What Queer for Fear tells us about the evolution of LGBTIQA+ characters in horror movies

Horror is a safe space for many queer people, and Shudder has assembled an iconic cast of LGBTIQA+ ghouls to discuss that relationship in the frightfully fun Queer for Fear: The History of Queer Horror. Stephen A Russell takes us on a ghost tour of the docuseries’ most frightful discoveries.

Shudder’s shockingly good docuseries Queer for Fear, which cuts deep into the blood-drenched annals of LGBTIQA+ history within the horror genre, is packed full of fabulous filmmakers, authors, drag stars and more outlining how they find sanctuary in dark tales. Stitching together incredible archival footage—including Elsa Lanchester in gay filmmaker James Whale’s majestically camp Bride of Frankenstein and Bella Lugosi as an erotically charged bloodsucker in the 1931 Dracula—it’s a snappy, neon-hued insight into a very queer world.

Orange is the New Black star, comedian and jazz singer Lea DeLaria observes that queer folks find sanctuary in a genre that sits outside of polite society. Shirley Jackson Award-winning horror author Carmen Maria Machado adds that spooky movies “upset all the right people. People who can’t handle ambiguity. Who can’t handle violence or eroticism. People who think of the world in very clear-cut terms.”

Cultural critic and trans woman Emily St James continues the discussion: “The reason queer people have latched on to these monsters is because we see in them that society is always trying to eradicate us. And we’re always ready to fight back.”

A fiercely enticing rebel spirit burns at the heart of this four-episode series, which wastes no time establishing that the horror genre isn’t simply a tomb into which queer communities retreated from the pitchfork-branding hordes. Rather, they summoned it forth into the mortal realm on a lightning-struck night.

In one fell swoop, a teenage Mary Shelley created the horror and science fiction genres when she penned the tragic tale of Frankenstein’s monster after a fever dream one stormy night by Lake Geneva. Magnificently adorned in an outfit reminiscent of Carrie’s pig-blood drenched ballgown, drag star Alaska Thunderfuck notes that you can’t get much more goth girl than Mary, who lost her virginity to Percy Bysshe Shelley on her pioneering feminist mother Mary Wollstonecraft’s gravestone. Damn, that is goth. She also wrote about having fun with women in her private letters.

Dracula showrunner Mark Gatiss touchingly underlines how the inimitable Oscar Wilde prophesied his downfall with the creation of gothic horror story The Picture of Dorian Gray and its fabulously amoral anti-hero, who staves off the vagaries of age with a cursed painting concealed in the attic. The high society figure refused to flee London after bringing on the ill-advised court case that would destroy him on buggery charges, with Gatiss noting: “by not running away, he became immortal.”
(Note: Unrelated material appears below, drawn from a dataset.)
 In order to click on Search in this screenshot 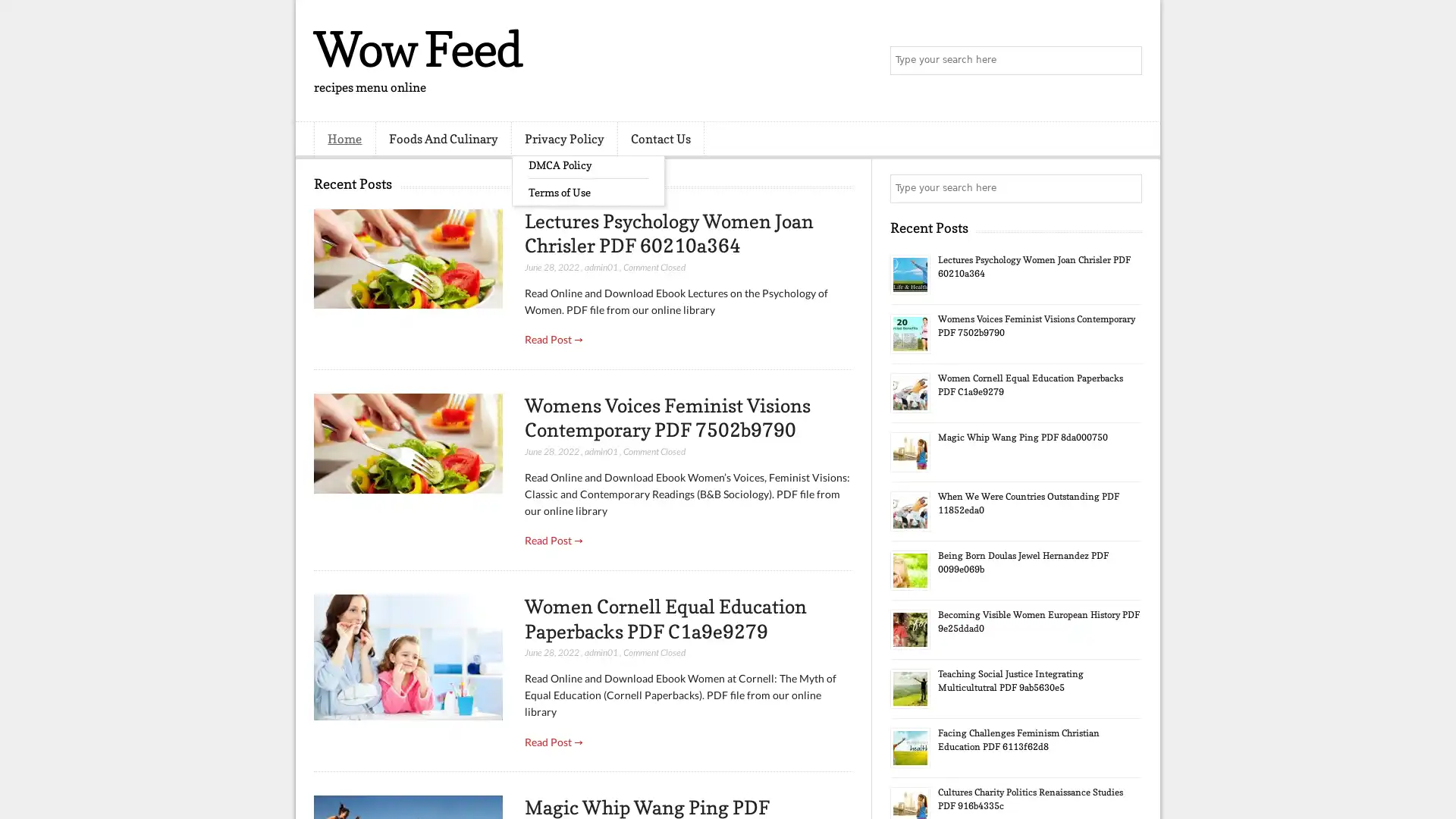, I will do `click(1126, 188)`.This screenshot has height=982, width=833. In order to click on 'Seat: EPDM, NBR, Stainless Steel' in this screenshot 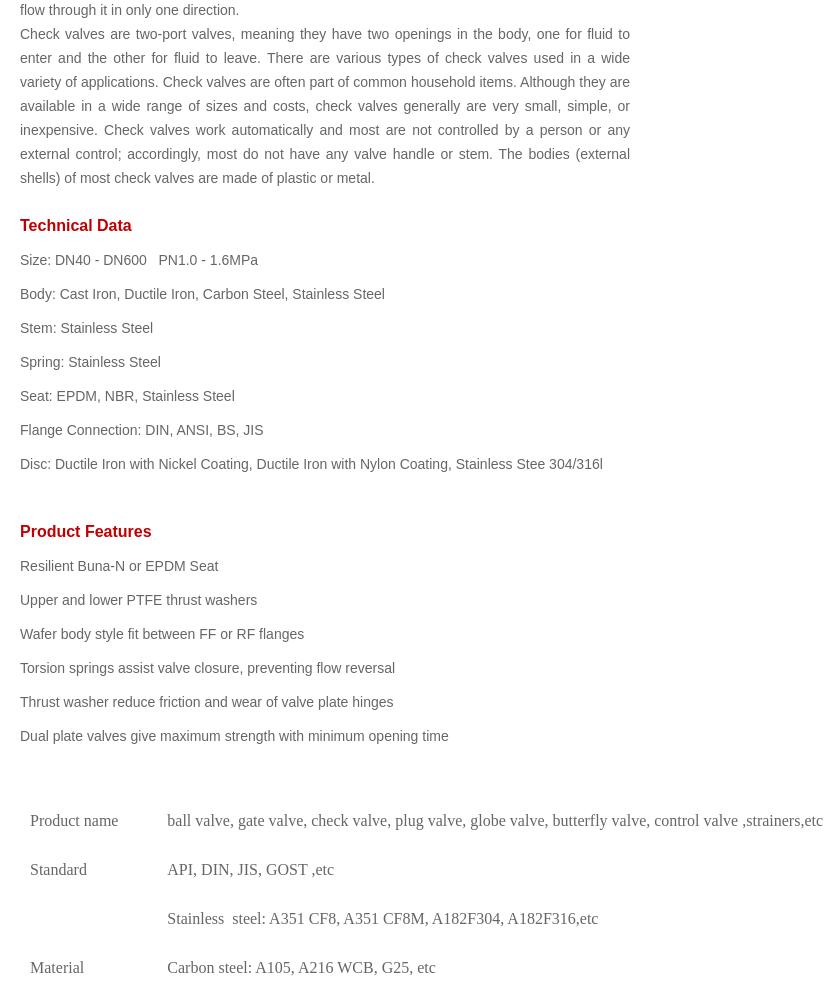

Rounding out the unholy triumvirate of queers who ushered in the era of horror, Bram Stoker is perhaps the most complex. Dracula, his seminal take on the vampire mythos, finds time to seduce Mina, Lucy, Harker and Renfield, despite already having three brides. And yet Stoker was openly homophobic. But Monsters in the Closet author Dr Harry M Benshoff teases that Stoker sent innuendo-laden private correspondence to American poet Walt Whitman, whom Benshoff brands “probably the most famous homosexual of the 19th century.”

Later episodes untangle where these very queer beginnings led us, from parables of plague to destructive psychosexual obsession and unchained eroticism. After all, as Boys Don’t Cry filmmaker Kimberley Pierce wisely notes, the effect of terror on the body isn’t entirely dissimilar to the visceral thrill of porn.

Monsters have historically provided the perfect platform for queer coding, allowing out filmmakers like James Whale to smuggle outrageous innuendo past hectoring censors while employing plenty of fellow homosexuals. Queer for Fear also probes the complexity of ostensibly “straight” director Alfred Hitchcock, who nevertheless offered the infamous utterance that “if I hadn’t met Alma at the right time, I could have become a poof.”

Hitchcock’s 1948 film Rope is, of course, screamingly queer. Elsewhere the director also cast closeted actors, most notably Psycho villain Anthony Perkins (look out for a beautiful heart-to-heart from his son Oz) and lesbian authors Daphne du Maurier and Patricia Highsmith.

There’s something gloriously “I’m coming out” about the sub-genre of monstrous transformation movies. Pierce, who relishes binary-breaking roles such as Dr Jekyll and Mr Hyde, dubs them superhero movies for queer people. From George Waggner’s 1941 film The Wolf Man on to Joe Dante’s 80s gem The Howling, plus Cat People and its remake, this is fertile territory.

Bad Hair filmmaker Justin Simien acknowledges having a huge crush on Stoker after seeing pics of the young author. Simien elicits the series’ biggest laugh when he asks just how many queers have woken up the next morning asking just what the hell they did, and with whom, after a wild night?

Like much of Queer for Fear, this interview will leave you howling.